Иногда, при случае, отец рассказывал Басти о его матери, улыбался, задумываясь.
Замолкал.
Исчезал из дома, оставляя Басти на попечение бабушки.
Возвращался, хохотал, они вместе ездили на море, в лес, на дюны.
Отец знал о любви Басти к музыке, восхищался его умением, даже устроил сына в музыкальную народную школу в их маленьком городке. И всё. Снова куда-то исчезал. На репетитора или на консерваторию у них не было средств.
Совсем.
Поэтому отец всё время много работал и всегда что-то придумывал.
Однажды он притащил откуда-то большую пачку денег, повёл Басти в его любимый музыкальный магазин и купил ему там настоящую виолончель.
На следующий день отец пришёл весь в синяках, с перебинтованной рукой, и после этого почти год работал ночами.
Отец жил в пригороде, в домике, который остался ему в наследство после бабушки.
Его квартиру в городе суд забрал за долги.
Басти, став взрослым, сам снимал себе жильё.
Иногда они встречались, при этом искренне радовались друг другу.
На следующий день Басти приехал к отцу.
Всё, мне конец!
Слабак.
В волнении отец расхаживал перед Басти, который устало прилёг на диван.
Время твоей смерти тебе скажет Он! А ты, пока жив, должен бороться! Должен! У тебя есть цель, ради которой нужно жить?!
Да.
Вот и живи! Цепляйся зубами за малое, не тащись в сопливых слезах вслед за жизнью, а волоки её саму за шиворот за собой!
Как ты?
Как я
Отец остановился.
Да, и у меня есть цель. Она уже рядом, я знаю. Близок тот миг, когда я скажу и тебе, и всем людям в этом мире, что я смог, что я был прав! Моя жизнь была потрачена не на пустые фантазии и выдумки, моя цель она настоящая, поверь, Басти! У меня есть документы, фотографии, диктофонные записи разговоров с реальными людьми. Это всё хранится здесь, в этой комнате. И начинался мой путь к мечте тоже здесь, с незначительных слов моей мамы, твоей бабушки Это правда, потому что всё это было. Как и почему пока не знаю, но разгадка тайны близка.

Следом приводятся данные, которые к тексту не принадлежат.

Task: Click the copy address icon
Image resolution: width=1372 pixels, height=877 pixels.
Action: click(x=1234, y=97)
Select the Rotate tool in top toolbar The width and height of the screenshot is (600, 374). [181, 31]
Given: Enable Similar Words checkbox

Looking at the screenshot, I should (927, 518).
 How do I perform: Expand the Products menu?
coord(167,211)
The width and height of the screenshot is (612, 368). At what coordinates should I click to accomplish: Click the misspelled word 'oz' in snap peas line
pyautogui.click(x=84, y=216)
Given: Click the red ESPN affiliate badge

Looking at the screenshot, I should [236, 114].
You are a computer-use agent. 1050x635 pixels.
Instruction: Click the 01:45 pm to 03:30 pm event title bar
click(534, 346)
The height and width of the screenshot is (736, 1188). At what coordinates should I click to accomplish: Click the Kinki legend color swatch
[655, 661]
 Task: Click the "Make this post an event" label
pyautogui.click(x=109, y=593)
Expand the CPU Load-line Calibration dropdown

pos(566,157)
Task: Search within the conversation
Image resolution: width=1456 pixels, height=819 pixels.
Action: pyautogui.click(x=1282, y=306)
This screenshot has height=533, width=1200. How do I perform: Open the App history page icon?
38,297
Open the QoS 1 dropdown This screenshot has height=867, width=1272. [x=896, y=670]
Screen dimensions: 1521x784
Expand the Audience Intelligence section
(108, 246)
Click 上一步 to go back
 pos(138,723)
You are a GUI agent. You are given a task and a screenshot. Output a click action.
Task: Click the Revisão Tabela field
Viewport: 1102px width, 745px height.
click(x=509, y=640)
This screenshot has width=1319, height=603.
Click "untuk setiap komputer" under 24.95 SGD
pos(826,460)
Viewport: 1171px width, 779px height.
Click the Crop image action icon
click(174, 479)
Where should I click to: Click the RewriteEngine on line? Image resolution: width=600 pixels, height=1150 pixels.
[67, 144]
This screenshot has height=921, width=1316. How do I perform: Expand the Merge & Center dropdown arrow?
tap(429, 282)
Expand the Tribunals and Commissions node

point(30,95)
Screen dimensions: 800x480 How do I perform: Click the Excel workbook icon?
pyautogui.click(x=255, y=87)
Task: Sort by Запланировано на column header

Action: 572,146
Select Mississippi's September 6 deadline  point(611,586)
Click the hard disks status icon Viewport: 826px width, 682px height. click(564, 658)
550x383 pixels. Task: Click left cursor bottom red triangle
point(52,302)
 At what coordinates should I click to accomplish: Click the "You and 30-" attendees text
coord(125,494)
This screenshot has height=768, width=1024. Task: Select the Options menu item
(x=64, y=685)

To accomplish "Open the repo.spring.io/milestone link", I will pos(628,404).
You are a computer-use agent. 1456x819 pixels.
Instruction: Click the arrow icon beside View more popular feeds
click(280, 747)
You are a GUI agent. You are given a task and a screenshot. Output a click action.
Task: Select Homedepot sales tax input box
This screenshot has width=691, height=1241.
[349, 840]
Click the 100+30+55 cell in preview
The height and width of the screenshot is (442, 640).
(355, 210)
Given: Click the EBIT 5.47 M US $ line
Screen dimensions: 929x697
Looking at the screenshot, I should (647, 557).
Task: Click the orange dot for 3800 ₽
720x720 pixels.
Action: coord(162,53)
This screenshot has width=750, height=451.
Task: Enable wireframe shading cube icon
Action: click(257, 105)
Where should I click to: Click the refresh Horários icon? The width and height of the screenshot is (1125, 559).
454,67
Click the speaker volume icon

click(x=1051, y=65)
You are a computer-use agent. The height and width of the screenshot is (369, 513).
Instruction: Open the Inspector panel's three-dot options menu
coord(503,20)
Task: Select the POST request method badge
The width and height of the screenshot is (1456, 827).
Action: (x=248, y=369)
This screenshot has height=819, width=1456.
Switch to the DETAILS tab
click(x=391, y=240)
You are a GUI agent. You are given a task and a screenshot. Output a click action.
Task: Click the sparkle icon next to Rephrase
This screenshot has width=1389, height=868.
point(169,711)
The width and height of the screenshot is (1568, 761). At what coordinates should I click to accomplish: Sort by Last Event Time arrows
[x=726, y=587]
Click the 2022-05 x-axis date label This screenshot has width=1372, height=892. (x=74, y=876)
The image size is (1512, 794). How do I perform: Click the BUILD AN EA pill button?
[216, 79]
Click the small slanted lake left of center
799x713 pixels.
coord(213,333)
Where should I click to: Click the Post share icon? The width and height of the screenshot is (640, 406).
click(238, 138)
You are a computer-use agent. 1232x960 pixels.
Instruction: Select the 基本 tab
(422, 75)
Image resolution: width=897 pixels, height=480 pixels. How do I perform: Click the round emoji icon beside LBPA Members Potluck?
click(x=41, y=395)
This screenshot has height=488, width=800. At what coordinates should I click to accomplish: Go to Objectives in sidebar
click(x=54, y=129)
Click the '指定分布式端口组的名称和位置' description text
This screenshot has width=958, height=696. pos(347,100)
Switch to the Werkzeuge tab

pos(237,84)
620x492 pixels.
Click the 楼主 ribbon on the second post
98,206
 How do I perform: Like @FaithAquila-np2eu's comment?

Я обязан достичь цели, я обязан сделать это ради многих близких мне людей, ради тебя
Почему ты мне ничего не говорил об этом раньше?
Ты был мал, а ребёнка нельзя разочаровывать несделанным.
А сейчас?
Думаю, что настало время, когда мои слова, пока ещё только слова, могут помочь тебе.
Но что может сделать инвалид?!
Отец даже закричал на него тогда в свирепом возмущении.
Не будь им! Не будь! Доверься необычному! И действуй!
Всегда в их жизни получалось так, что Басти сначала сопротивлялся словам отца, сомневался, делал по-своему, но потом всё-таки принимал его решение.
Никто не мог ему сказать ни одного смелого слова, а отец сделал это легко, как будто всю жизнь думал о том, как спасти своего сына.
Отец занял у кого-то денег.
В октябре Басти улетел в Рим, а оттуда на Канарские острова.